Dataset records
[BEGIN]

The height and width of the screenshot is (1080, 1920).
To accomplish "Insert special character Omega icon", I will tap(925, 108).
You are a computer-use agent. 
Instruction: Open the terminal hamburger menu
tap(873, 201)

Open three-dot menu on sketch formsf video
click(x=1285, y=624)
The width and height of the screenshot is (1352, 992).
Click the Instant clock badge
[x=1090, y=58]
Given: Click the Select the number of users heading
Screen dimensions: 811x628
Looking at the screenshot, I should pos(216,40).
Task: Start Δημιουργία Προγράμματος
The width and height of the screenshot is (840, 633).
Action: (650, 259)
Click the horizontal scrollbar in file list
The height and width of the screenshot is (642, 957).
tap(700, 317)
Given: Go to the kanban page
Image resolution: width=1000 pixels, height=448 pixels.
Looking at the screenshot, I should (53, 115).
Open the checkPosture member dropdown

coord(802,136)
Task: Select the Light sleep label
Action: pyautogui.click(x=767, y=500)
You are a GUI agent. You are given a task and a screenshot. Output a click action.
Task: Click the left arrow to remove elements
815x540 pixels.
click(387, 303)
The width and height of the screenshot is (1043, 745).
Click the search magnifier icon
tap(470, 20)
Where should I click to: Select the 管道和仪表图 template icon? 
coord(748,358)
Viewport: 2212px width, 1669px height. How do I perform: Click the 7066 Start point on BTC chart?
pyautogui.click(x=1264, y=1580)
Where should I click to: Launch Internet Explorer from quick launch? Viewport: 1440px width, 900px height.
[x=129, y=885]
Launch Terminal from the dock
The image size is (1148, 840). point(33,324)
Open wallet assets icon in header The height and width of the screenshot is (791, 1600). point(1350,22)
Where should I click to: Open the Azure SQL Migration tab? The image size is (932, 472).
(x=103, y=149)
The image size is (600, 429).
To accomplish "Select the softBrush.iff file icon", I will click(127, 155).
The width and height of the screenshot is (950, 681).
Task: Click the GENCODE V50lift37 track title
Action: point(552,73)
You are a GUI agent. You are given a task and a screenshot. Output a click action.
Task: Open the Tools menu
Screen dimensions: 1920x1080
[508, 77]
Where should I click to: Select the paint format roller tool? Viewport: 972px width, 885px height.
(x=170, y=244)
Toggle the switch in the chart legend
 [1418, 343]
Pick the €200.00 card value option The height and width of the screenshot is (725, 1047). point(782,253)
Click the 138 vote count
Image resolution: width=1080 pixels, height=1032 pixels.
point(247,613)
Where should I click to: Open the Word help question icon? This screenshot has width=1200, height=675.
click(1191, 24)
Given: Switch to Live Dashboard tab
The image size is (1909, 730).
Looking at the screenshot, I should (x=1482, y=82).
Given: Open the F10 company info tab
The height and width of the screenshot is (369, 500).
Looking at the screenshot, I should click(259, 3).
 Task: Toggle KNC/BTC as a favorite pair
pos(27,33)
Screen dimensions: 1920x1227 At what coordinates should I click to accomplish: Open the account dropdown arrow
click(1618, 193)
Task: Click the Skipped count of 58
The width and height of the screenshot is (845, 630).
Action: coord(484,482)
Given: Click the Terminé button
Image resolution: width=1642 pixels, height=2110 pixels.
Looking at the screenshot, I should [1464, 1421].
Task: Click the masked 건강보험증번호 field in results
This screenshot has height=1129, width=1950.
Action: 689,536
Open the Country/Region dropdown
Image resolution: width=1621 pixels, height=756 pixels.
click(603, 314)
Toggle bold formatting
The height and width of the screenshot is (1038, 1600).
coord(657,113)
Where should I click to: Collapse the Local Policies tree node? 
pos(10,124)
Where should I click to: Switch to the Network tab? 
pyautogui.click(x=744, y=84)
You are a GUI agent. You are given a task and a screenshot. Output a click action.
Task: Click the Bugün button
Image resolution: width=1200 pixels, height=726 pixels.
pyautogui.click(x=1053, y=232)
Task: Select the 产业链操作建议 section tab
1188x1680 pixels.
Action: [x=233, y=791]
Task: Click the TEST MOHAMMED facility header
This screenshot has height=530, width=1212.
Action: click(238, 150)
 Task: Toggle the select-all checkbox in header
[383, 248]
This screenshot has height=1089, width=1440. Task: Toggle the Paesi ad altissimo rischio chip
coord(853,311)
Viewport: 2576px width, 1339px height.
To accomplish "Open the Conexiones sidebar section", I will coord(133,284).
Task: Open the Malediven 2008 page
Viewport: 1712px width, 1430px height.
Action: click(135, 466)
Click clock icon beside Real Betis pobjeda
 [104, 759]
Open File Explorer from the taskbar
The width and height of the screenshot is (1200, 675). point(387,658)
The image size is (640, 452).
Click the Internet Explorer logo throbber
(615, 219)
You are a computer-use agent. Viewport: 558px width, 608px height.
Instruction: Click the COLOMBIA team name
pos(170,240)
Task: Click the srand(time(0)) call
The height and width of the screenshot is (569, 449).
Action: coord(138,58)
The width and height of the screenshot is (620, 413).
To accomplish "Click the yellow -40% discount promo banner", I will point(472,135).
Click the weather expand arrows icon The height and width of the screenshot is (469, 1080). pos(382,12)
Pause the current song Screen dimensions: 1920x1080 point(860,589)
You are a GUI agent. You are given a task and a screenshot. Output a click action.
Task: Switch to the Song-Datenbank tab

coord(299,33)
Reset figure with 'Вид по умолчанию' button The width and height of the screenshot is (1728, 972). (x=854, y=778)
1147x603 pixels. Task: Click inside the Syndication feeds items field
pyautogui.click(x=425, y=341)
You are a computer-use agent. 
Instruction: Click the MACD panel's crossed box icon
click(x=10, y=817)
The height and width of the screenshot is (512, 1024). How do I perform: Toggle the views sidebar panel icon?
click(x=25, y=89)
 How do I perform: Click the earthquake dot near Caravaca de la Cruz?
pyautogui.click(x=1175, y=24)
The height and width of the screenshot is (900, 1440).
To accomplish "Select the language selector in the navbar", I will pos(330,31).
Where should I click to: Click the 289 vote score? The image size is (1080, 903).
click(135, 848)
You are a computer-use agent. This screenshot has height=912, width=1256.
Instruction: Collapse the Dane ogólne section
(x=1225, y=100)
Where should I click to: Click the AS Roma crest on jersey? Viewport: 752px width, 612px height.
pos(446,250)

[END]

Set out the records from the line that contains "Task: Start Δημιουργία Προγράμματος" through the line that contains "tap(700, 317)" as a Markdown table with the columns Row and Line, one line per row and numbered in order. Leave out any blank lines.

| Row | Line |
|---|---|
| 1 | Task: Start Δημιουργία Προγράμματος |
| 2 | The width and height of the screenshot is (840, 633). |
| 3 | Action: (650, 259) |
| 4 | Click the horizontal scrollbar in file list |
| 5 | The height and width of the screenshot is (642, 957). |
| 6 | tap(700, 317) |